DATA SHOWN
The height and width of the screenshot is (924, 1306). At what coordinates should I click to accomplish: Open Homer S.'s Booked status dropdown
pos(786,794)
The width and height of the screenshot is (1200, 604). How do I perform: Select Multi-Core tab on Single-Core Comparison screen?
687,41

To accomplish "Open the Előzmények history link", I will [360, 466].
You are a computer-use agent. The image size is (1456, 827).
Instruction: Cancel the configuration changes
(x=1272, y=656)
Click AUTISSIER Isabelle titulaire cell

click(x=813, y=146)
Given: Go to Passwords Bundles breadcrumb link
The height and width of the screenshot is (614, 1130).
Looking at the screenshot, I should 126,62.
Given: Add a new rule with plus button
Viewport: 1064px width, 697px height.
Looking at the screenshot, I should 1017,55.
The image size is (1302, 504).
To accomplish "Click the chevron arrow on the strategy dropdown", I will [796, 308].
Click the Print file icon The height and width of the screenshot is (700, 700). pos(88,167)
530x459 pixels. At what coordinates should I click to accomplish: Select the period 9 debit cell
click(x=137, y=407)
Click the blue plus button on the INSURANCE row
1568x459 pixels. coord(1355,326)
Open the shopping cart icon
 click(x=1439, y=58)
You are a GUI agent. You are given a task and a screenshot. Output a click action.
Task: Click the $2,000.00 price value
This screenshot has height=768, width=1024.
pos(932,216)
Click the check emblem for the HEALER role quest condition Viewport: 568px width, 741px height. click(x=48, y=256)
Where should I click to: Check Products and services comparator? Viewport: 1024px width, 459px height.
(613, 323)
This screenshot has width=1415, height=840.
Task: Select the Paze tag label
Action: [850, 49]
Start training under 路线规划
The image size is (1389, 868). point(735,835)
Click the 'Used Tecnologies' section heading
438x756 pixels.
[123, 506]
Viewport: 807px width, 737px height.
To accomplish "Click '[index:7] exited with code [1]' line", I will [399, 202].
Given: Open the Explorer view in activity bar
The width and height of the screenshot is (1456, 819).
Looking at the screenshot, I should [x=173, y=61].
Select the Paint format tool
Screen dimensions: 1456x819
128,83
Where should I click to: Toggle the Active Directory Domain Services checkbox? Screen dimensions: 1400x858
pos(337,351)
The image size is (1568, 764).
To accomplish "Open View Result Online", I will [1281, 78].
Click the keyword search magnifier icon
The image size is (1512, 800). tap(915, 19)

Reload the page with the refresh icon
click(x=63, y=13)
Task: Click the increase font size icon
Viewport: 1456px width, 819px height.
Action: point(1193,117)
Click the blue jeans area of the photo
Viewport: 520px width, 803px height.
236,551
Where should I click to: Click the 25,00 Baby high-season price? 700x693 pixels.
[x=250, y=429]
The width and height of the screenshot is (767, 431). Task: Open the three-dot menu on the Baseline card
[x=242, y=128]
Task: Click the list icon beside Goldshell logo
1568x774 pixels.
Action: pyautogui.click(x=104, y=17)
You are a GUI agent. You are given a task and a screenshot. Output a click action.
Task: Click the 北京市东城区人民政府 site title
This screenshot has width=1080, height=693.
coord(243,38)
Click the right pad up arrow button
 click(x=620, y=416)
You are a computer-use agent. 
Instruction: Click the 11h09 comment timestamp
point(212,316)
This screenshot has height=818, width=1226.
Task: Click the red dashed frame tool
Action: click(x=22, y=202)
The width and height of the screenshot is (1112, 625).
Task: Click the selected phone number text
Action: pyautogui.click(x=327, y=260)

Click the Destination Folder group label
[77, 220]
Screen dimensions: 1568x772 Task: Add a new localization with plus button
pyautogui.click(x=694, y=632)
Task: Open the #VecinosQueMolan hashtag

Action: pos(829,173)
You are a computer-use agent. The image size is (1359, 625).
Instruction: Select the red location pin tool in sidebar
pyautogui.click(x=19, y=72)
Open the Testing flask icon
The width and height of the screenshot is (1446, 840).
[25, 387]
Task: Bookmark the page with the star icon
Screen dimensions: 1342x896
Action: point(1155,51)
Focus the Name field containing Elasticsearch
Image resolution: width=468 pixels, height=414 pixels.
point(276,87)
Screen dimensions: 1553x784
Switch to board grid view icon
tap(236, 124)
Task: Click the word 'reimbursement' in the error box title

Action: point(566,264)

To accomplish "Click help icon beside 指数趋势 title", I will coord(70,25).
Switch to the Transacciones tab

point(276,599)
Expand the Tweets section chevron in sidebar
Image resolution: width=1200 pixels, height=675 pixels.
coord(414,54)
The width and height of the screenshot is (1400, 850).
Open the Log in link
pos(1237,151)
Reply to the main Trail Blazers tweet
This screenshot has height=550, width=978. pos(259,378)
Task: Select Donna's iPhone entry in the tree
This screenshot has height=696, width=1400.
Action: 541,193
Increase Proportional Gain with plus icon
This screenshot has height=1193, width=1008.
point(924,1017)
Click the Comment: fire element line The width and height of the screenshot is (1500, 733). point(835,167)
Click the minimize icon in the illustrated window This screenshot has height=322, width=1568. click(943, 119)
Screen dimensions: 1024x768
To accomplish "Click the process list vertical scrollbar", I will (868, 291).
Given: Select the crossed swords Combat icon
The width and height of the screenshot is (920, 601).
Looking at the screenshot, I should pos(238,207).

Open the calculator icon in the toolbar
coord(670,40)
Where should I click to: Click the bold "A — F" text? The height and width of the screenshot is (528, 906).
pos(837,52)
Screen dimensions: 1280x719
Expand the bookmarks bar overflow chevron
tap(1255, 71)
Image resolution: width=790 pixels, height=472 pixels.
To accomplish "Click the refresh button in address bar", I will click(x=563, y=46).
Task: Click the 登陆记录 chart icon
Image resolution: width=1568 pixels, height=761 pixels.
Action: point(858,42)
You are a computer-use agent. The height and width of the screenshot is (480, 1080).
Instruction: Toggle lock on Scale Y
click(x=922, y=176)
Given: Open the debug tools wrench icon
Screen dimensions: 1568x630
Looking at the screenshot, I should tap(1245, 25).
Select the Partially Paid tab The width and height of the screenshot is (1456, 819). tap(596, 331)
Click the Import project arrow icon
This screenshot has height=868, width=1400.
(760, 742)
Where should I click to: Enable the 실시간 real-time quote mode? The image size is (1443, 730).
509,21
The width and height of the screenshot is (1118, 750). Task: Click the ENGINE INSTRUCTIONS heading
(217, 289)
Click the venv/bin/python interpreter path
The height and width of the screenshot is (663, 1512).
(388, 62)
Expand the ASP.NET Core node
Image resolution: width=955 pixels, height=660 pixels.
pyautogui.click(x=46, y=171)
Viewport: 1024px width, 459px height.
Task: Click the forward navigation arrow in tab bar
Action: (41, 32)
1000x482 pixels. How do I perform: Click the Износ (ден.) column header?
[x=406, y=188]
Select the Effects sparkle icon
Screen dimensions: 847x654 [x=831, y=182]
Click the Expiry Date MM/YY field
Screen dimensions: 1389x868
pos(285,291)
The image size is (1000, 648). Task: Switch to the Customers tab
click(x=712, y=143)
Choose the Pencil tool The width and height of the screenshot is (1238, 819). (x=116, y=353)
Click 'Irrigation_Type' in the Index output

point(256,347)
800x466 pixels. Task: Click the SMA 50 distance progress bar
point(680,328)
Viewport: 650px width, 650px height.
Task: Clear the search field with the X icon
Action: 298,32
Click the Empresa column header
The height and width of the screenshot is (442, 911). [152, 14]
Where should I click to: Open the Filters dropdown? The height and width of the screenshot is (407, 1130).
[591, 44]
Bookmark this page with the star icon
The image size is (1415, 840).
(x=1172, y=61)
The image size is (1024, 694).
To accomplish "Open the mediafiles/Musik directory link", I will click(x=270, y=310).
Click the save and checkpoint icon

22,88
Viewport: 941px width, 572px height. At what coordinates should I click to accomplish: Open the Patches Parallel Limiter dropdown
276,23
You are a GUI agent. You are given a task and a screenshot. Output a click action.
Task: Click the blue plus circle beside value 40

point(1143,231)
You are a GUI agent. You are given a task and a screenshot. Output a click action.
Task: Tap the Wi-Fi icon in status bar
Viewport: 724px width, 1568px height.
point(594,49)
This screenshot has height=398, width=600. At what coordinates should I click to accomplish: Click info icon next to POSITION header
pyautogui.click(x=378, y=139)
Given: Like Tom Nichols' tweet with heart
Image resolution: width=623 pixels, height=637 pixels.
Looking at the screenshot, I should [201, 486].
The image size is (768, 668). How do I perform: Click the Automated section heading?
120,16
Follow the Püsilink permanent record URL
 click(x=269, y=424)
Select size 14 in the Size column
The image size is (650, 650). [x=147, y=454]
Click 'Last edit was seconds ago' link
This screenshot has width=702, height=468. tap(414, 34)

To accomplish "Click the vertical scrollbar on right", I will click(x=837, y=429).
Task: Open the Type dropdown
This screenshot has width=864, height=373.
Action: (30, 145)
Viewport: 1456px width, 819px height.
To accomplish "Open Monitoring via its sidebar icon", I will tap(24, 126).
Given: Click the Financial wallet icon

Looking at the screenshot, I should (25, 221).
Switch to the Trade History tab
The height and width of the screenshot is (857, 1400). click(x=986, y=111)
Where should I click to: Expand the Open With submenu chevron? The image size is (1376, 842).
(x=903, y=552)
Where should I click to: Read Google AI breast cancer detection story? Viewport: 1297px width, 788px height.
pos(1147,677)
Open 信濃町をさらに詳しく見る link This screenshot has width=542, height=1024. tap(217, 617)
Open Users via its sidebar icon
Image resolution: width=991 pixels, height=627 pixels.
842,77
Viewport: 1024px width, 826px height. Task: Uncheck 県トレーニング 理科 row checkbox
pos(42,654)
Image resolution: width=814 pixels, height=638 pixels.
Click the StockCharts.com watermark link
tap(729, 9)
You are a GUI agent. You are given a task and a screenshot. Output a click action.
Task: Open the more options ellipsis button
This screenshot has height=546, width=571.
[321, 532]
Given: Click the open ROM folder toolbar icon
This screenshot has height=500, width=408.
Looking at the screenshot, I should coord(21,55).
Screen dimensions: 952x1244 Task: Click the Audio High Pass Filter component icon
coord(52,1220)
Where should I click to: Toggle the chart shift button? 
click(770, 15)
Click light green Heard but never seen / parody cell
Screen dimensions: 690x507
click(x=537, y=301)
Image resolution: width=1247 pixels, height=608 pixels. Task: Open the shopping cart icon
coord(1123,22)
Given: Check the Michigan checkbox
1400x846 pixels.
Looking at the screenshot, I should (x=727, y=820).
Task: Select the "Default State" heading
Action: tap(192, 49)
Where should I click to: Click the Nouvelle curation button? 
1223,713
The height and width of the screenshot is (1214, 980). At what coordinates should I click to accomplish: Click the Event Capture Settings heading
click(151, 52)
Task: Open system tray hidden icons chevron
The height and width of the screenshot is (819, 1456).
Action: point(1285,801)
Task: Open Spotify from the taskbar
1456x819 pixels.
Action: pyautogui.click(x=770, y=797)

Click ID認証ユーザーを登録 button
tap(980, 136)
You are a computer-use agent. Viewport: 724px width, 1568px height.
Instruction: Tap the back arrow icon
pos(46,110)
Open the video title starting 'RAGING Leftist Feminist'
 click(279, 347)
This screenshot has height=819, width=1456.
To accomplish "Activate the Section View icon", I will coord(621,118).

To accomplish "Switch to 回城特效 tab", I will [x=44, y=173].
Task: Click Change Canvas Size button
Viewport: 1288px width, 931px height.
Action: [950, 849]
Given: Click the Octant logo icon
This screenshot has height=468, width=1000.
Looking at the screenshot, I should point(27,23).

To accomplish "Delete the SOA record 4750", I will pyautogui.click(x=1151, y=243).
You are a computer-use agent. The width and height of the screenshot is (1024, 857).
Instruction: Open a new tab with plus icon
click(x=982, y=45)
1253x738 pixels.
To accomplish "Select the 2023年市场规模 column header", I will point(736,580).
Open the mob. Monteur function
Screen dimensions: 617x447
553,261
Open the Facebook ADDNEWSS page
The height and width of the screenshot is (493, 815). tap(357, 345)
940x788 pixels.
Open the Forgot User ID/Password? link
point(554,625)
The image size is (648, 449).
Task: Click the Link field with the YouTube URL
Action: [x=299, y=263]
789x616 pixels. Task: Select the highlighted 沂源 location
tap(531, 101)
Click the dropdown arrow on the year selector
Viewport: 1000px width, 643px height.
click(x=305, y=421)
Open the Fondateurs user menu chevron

STATED EXERCISE
Format the rows from the line containing "Click the Destination Folder group label" through the line containing "Action: point(566,264)" as a numbered list, leaving out blank lines.

WRITTEN RESPONSE
1. Click the Destination Folder group label
2. [77, 220]
3. Screen dimensions: 1568x772 Task: Add a new localization with plus button
4. pyautogui.click(x=694, y=632)
5. Task: Open the #VecinosQueMolan hashtag
6. Action: pos(829,173)
7. You are a computer-use agent. The image size is (1359, 625).
8. Instruction: Select the red location pin tool in sidebar
9. pyautogui.click(x=19, y=72)
10. Open the Testing flask icon
11. The width and height of the screenshot is (1446, 840).
12. [25, 387]
13. Task: Bookmark the page with the star icon
14. Screen dimensions: 1342x896
15. Action: point(1155,51)
16. Focus the Name field containing Elasticsearch
17. Image resolution: width=468 pixels, height=414 pixels.
18. point(276,87)
19. Screen dimensions: 1553x784
20. Switch to board grid view icon
21. tap(236, 124)
22. Task: Click the word 'reimbursement' in the error box title
23. Action: point(566,264)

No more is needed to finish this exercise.